---------- Information supplied ----------

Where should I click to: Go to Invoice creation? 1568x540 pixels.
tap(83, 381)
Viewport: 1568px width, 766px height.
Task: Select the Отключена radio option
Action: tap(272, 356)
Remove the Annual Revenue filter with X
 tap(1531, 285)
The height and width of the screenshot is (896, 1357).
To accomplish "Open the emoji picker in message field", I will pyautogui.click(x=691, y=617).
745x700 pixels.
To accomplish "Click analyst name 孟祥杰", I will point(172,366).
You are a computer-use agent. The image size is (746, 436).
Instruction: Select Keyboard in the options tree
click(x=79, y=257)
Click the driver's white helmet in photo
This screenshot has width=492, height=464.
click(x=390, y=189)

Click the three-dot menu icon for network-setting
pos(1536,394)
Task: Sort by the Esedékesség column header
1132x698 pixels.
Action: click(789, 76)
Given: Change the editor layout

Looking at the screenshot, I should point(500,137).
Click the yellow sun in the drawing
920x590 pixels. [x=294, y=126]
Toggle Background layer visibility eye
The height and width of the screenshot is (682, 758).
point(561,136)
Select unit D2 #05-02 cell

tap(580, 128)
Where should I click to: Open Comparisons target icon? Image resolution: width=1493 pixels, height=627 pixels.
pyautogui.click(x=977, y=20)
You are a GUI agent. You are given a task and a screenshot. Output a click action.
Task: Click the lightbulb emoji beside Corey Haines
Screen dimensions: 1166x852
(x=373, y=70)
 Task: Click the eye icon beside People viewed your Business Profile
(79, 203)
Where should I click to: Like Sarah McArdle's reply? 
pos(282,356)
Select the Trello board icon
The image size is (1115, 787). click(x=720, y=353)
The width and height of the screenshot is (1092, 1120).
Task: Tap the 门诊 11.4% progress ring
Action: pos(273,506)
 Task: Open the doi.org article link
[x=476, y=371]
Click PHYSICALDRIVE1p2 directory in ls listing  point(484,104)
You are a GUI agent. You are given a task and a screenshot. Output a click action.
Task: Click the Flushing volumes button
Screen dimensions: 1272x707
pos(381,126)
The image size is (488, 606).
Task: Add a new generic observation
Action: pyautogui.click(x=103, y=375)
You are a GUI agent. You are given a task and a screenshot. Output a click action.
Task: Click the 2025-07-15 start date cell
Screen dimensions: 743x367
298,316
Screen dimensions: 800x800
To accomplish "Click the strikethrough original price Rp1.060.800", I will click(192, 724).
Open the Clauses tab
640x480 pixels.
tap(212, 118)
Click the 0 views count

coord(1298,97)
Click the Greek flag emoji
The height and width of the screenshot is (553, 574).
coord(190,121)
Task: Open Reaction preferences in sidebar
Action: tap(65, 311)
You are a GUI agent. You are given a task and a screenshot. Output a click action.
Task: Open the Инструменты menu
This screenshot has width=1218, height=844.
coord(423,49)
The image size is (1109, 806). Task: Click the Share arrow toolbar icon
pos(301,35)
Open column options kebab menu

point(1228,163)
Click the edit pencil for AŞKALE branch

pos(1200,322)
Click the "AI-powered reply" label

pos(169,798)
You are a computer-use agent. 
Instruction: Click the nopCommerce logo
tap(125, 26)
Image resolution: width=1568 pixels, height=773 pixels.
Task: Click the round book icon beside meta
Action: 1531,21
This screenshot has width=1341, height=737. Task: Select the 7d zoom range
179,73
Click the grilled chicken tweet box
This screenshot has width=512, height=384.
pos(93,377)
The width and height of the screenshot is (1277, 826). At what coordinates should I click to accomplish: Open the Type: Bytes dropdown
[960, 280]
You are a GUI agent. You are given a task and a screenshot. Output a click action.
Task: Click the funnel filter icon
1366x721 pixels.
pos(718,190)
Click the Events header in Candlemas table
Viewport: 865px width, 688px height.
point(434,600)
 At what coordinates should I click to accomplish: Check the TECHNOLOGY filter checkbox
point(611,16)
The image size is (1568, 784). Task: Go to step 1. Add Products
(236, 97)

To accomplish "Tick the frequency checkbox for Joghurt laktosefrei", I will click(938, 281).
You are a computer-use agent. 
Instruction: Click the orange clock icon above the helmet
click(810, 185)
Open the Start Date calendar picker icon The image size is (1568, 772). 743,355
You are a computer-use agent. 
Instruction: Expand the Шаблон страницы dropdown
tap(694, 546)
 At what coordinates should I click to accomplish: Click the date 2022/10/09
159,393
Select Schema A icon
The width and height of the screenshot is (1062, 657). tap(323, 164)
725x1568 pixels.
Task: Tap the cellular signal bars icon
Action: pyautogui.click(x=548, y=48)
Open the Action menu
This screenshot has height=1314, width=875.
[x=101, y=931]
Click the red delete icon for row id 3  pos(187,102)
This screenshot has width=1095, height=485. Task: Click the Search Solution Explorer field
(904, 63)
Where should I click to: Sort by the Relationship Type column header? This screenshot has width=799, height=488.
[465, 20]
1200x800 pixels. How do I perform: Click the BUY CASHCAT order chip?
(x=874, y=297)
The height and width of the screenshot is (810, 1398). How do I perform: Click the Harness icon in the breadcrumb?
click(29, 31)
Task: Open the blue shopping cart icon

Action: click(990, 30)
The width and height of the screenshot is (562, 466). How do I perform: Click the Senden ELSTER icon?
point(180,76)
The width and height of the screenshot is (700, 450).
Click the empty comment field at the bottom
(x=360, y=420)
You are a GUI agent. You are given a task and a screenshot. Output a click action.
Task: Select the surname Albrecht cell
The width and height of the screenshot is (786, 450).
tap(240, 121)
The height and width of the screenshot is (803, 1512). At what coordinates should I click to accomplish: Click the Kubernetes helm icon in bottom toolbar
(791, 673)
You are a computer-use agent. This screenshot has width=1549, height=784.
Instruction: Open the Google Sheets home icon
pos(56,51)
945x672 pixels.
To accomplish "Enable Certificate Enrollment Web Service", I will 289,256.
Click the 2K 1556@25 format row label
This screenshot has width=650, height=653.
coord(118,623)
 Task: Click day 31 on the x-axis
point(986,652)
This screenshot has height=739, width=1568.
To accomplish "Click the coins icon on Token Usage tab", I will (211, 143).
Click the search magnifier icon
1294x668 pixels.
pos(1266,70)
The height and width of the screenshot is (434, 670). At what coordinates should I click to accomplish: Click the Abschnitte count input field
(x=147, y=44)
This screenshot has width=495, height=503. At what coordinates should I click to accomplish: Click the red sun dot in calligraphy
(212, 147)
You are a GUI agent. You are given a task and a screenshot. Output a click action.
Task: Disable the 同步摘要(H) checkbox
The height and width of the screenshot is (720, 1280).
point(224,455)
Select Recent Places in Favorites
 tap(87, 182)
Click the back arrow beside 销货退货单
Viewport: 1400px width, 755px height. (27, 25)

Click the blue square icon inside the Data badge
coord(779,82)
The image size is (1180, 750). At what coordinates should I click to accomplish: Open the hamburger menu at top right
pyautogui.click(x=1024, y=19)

----------

Write out the records shown above, exactly as they appear.

* **Output for this exercise**:
Where should I click to: Go to Invoice creation? 1568x540 pixels.
tap(83, 381)
Viewport: 1568px width, 766px height.
Task: Select the Отключена radio option
Action: tap(272, 356)
Remove the Annual Revenue filter with X
 tap(1531, 285)
The height and width of the screenshot is (896, 1357).
To accomplish "Open the emoji picker in message field", I will pyautogui.click(x=691, y=617).
745x700 pixels.
To accomplish "Click analyst name 孟祥杰", I will point(172,366).
You are a computer-use agent. The image size is (746, 436).
Instruction: Select Keyboard in the options tree
click(x=79, y=257)
Click the driver's white helmet in photo
This screenshot has width=492, height=464.
click(x=390, y=189)

Click the three-dot menu icon for network-setting
pos(1536,394)
Task: Sort by the Esedékesség column header
1132x698 pixels.
Action: click(789, 76)
Given: Change the editor layout

Looking at the screenshot, I should point(500,137).
Click the yellow sun in the drawing
920x590 pixels. [x=294, y=126]
Toggle Background layer visibility eye
The height and width of the screenshot is (682, 758).
point(561,136)
Select unit D2 #05-02 cell

tap(580, 128)
Where should I click to: Open Comparisons target icon? Image resolution: width=1493 pixels, height=627 pixels.
pyautogui.click(x=977, y=20)
You are a GUI agent. You are given a task and a screenshot. Output a click action.
Task: Click the lightbulb emoji beside Corey Haines
Screen dimensions: 1166x852
(x=373, y=70)
 Task: Click the eye icon beside People viewed your Business Profile
(79, 203)
Where should I click to: Like Sarah McArdle's reply? 
pos(282,356)
Select the Trello board icon
The image size is (1115, 787). click(x=720, y=353)
The width and height of the screenshot is (1092, 1120).
Task: Tap the 门诊 11.4% progress ring
Action: pos(273,506)
 Task: Open the doi.org article link
[x=476, y=371]
Click PHYSICALDRIVE1p2 directory in ls listing  point(484,104)
You are a GUI agent. You are given a task and a screenshot. Output a click action.
Task: Click the Flushing volumes button
Screen dimensions: 1272x707
pos(381,126)
The image size is (488, 606).
Task: Add a new generic observation
Action: pyautogui.click(x=103, y=375)
You are a GUI agent. You are given a task and a screenshot. Output a click action.
Task: Click the 2025-07-15 start date cell
Screen dimensions: 743x367
298,316
Screen dimensions: 800x800
To accomplish "Click the strikethrough original price Rp1.060.800", I will click(192, 724).
Open the Clauses tab
640x480 pixels.
tap(212, 118)
Click the 0 views count

coord(1298,97)
Click the Greek flag emoji
The height and width of the screenshot is (553, 574).
coord(190,121)
Task: Open Reaction preferences in sidebar
Action: tap(65, 311)
You are a GUI agent. You are given a task and a screenshot. Output a click action.
Task: Open the Инструменты menu
This screenshot has width=1218, height=844.
coord(423,49)
The image size is (1109, 806). Task: Click the Share arrow toolbar icon
pos(301,35)
Open column options kebab menu

point(1228,163)
Click the edit pencil for AŞKALE branch

pos(1200,322)
Click the "AI-powered reply" label

pos(169,798)
You are a computer-use agent. 
Instruction: Click the nopCommerce logo
tap(125, 26)
Image resolution: width=1568 pixels, height=773 pixels.
Task: Click the round book icon beside meta
Action: 1531,21
This screenshot has width=1341, height=737. Task: Select the 7d zoom range
179,73
Click the grilled chicken tweet box
This screenshot has width=512, height=384.
pos(93,377)
The width and height of the screenshot is (1277, 826). At what coordinates should I click to accomplish: Open the Type: Bytes dropdown
[960, 280]
You are a GUI agent. You are given a task and a screenshot. Output a click action.
Task: Click the funnel filter icon
1366x721 pixels.
pos(718,190)
Click the Events header in Candlemas table
Viewport: 865px width, 688px height.
point(434,600)
 At what coordinates should I click to accomplish: Check the TECHNOLOGY filter checkbox
point(611,16)
The image size is (1568, 784). Task: Go to step 1. Add Products
(236, 97)

To accomplish "Tick the frequency checkbox for Joghurt laktosefrei", I will click(938, 281).
You are a computer-use agent. 
Instruction: Click the orange clock icon above the helmet
click(810, 185)
Open the Start Date calendar picker icon The image size is (1568, 772). 743,355
You are a computer-use agent. 
Instruction: Expand the Шаблон страницы dropdown
tap(694, 546)
 At what coordinates should I click to accomplish: Click the date 2022/10/09
159,393
Select Schema A icon
The width and height of the screenshot is (1062, 657). tap(323, 164)
725x1568 pixels.
Task: Tap the cellular signal bars icon
Action: pyautogui.click(x=548, y=48)
Open the Action menu
This screenshot has height=1314, width=875.
[x=101, y=931]
Click the red delete icon for row id 3  pos(187,102)
This screenshot has width=1095, height=485. Task: Click the Search Solution Explorer field
(904, 63)
Where should I click to: Sort by the Relationship Type column header? This screenshot has width=799, height=488.
[465, 20]
1200x800 pixels. How do I perform: Click the BUY CASHCAT order chip?
(x=874, y=297)
The height and width of the screenshot is (810, 1398). How do I perform: Click the Harness icon in the breadcrumb?
click(29, 31)
Task: Open the blue shopping cart icon

Action: click(990, 30)
The width and height of the screenshot is (562, 466). How do I perform: Click the Senden ELSTER icon?
point(180,76)
The width and height of the screenshot is (700, 450).
Click the empty comment field at the bottom
(x=360, y=420)
You are a GUI agent. You are given a task and a screenshot. Output a click action.
Task: Select the surname Albrecht cell
The width and height of the screenshot is (786, 450).
tap(240, 121)
The height and width of the screenshot is (803, 1512). At what coordinates should I click to accomplish: Click the Kubernetes helm icon in bottom toolbar
(791, 673)
You are a computer-use agent. This screenshot has width=1549, height=784.
Instruction: Open the Google Sheets home icon
pos(56,51)
945x672 pixels.
To accomplish "Enable Certificate Enrollment Web Service", I will 289,256.
Click the 2K 1556@25 format row label
This screenshot has width=650, height=653.
coord(118,623)
 Task: Click day 31 on the x-axis
point(986,652)
This screenshot has height=739, width=1568.
To accomplish "Click the coins icon on Token Usage tab", I will (211, 143).
Click the search magnifier icon
1294x668 pixels.
pos(1266,70)
The height and width of the screenshot is (434, 670). At what coordinates should I click to accomplish: Click the Abschnitte count input field
(x=147, y=44)
This screenshot has width=495, height=503. At what coordinates should I click to accomplish: Click the red sun dot in calligraphy
(212, 147)
You are a GUI agent. You are given a task and a screenshot. Output a click action.
Task: Disable the 同步摘要(H) checkbox
The height and width of the screenshot is (720, 1280).
point(224,455)
Select Recent Places in Favorites
 tap(87, 182)
Click the back arrow beside 销货退货单
Viewport: 1400px width, 755px height. (27, 25)

Click the blue square icon inside the Data badge
coord(779,82)
The image size is (1180, 750). At what coordinates should I click to accomplish: Open the hamburger menu at top right
pyautogui.click(x=1024, y=19)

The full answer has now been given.